As far as possible, marker systems which could be used in regional
and local laboratories should be adopted to enable these laboratories
to participate fully in the analytical side of the project. To
ensure this, it may be necessary to develop low-tech versions
of some marker systems for use in the regions at the same time
as effort is being put into sophisticated automated typing in
high-tech reference centres. Where possible, detection systems should be based on non-radio-active components such as silver-staining or colour reactive ligands. DNA-based systems It is essential that all core markers are available in DNA-based versions (almost certainly incorporating PCR amplification - see previous section), as the material distributed from the central repositories will be in the form of small amounts of DNA. Regional collecting centres may use more traditional methods for classical markers in the core set on locally collected material. Informativeness
Clearly the usefulness of any marker depends on its ability to
maximise the information obtainable from the samples in the HGD
collection - which is different from saying that only those marker
loci having the highest number of alleles should be considered.
Some loci may be too variable for useful comparisons of distantly
related populations while being well-suited for more local differentiation.
Lineage markers
Both single (mitochondrial and Y-chromosome) and mixed (nuclear)
lineage markers will be useful for the project. The anthropological
interest in comparisons between different lineage markers will
be considerable if they could help decide the sex ratio of past
migrations. Evaluation
Before being adopted for the project, any newly developed marker
system will need to be evaluated for the different criteria considered
above. A small reference collection will be established for this
purpose.
From all the discussions that have taken place about markers,
it is concluded that a small set of markers is sufficiently well
established to be adopted as core markers without further evaluation.
These markers include certain HLA alleles, mtDNA control region
sequencing and some blood groups (ABO, MN). A second group will
be adopted when available as PCR versions and these might include
RFLPs where high between-population variabilities (Fst
values) have already been established using other techniques.
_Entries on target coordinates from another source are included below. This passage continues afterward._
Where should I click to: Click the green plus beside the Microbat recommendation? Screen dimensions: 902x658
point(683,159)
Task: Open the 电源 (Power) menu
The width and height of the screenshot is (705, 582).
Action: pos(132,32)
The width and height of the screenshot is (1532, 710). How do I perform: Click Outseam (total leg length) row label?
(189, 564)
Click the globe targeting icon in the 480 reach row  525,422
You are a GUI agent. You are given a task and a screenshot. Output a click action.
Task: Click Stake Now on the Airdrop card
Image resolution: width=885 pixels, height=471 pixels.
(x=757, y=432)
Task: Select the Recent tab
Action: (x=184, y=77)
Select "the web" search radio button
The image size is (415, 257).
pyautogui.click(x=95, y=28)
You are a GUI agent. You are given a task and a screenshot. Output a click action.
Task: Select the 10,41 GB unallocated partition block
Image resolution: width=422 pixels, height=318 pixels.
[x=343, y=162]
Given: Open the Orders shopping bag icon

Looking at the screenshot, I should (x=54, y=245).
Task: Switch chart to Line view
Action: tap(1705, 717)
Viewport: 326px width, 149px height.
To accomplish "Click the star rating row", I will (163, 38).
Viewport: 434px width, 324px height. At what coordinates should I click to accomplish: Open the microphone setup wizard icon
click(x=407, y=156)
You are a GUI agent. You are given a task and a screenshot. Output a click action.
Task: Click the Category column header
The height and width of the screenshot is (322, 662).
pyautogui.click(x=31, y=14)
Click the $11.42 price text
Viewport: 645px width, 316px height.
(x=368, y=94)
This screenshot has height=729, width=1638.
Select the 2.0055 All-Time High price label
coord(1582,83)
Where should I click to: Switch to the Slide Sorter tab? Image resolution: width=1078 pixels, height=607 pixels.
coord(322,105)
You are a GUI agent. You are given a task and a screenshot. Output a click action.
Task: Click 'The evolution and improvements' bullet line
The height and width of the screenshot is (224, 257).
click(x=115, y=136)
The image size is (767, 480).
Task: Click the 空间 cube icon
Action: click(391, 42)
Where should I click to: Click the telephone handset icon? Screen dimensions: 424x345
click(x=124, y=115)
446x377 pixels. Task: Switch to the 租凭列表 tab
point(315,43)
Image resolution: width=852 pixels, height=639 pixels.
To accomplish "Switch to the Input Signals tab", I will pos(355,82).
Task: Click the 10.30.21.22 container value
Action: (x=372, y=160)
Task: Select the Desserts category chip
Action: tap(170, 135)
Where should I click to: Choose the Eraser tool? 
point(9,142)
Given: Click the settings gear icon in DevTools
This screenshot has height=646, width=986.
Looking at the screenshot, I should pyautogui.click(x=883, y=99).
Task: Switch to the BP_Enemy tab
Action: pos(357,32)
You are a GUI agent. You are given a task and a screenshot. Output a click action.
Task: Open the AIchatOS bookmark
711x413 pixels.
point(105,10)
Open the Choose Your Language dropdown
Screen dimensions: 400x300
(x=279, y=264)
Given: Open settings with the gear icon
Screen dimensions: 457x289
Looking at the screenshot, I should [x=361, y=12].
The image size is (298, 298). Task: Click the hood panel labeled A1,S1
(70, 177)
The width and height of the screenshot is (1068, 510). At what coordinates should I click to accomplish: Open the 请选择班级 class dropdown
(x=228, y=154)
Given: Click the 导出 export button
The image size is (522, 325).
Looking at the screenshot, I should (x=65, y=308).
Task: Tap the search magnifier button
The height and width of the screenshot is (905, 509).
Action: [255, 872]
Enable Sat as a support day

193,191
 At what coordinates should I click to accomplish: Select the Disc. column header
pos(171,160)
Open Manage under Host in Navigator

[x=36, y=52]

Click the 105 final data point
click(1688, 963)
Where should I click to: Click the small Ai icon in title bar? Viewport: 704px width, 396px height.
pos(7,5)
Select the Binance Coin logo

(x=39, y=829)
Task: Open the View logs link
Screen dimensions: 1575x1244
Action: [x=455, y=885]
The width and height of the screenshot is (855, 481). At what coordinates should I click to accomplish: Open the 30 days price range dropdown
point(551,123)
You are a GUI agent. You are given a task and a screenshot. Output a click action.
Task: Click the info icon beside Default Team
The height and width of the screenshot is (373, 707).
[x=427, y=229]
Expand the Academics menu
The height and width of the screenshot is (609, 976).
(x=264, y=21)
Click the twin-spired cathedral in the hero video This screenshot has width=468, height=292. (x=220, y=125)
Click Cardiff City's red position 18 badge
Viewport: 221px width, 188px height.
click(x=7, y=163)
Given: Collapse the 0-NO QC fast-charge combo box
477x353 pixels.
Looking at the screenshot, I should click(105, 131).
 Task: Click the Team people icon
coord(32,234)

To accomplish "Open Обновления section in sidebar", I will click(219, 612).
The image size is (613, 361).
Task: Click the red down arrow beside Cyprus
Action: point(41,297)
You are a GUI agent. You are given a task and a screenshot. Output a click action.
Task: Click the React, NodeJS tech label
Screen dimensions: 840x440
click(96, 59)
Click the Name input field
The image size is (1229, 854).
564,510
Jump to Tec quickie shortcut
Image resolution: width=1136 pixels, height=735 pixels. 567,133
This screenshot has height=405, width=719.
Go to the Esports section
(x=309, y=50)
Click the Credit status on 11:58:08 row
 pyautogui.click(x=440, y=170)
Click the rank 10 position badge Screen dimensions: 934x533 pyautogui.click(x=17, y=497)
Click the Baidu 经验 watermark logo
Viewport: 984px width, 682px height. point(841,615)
Markers used by the forensic community have undergone rigorous
technical evaluation and could be added to the list if their usefulness
in this project is demonstrated by the pilot study on the reference
collection. Further markers will be added to the list after successful
evaluation.
iii. Development of technology
In order to carry out the large scale survey of human genome diversity
proposed by the HGD Project, technical developments will be needed
in a number of areas including the following: 1. Production of cell lines from the collected samples
2. Production of an indefinite supply of DNA from samples using
PCR-based techniques
The discussions of the developments needed in these areas are
summarised below. Production of cell lines from the collected samples
Much of the work to be carried out within the HGD Project will
be done with extracted and PCR-amplified DNA. However, the standard
approach of restriction endonuclease digestion of blood DNA followed by
ligation of oligonucleotide linkers and whole genome PCR creates
amplifiable 'libraries' which are non-representative, large DNA
fragments becoming progressively lost during repeated amplification.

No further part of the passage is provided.